### GIVEN TASK:
Locate every line in the rows below that contains the string "perform" and copy each one in full. The match is case-sensitive.

-------

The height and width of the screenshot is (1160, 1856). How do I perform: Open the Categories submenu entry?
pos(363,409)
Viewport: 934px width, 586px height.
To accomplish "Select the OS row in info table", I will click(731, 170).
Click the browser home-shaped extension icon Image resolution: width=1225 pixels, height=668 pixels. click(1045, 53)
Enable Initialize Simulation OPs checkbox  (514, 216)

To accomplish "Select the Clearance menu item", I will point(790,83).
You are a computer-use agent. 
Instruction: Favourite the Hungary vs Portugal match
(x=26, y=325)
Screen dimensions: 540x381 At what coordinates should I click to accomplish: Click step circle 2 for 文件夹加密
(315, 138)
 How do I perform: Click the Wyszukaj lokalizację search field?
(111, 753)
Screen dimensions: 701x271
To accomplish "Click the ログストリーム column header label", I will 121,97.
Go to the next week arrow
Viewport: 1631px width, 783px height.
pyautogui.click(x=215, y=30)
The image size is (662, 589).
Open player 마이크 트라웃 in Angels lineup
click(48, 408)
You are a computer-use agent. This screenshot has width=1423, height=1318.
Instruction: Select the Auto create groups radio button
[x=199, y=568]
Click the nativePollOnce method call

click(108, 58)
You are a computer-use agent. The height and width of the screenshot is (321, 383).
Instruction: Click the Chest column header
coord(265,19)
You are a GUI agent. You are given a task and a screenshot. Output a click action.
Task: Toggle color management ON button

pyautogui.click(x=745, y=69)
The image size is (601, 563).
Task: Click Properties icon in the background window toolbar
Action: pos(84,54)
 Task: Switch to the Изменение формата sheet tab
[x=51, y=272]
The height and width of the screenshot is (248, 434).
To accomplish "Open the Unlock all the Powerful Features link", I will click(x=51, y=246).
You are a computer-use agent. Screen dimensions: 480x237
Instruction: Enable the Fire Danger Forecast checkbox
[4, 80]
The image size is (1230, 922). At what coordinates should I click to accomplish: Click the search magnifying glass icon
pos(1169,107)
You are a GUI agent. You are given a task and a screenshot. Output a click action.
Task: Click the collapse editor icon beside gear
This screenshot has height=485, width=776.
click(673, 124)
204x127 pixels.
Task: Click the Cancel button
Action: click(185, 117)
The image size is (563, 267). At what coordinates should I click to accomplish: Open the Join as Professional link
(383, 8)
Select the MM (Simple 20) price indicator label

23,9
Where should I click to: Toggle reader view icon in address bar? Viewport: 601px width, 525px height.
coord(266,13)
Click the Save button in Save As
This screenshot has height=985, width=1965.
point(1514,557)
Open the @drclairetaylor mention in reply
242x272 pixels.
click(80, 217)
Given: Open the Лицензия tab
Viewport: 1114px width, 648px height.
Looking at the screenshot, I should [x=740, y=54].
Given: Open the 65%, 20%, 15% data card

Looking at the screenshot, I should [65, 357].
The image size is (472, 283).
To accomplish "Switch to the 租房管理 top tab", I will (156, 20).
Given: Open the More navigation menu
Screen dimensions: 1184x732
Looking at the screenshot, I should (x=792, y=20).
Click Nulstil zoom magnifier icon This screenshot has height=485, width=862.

-------

### EXERCISE RESPONSE:
The height and width of the screenshot is (1160, 1856). How do I perform: Open the Categories submenu entry?
 How do I perform: Click the Wyszukaj lokalizację search field?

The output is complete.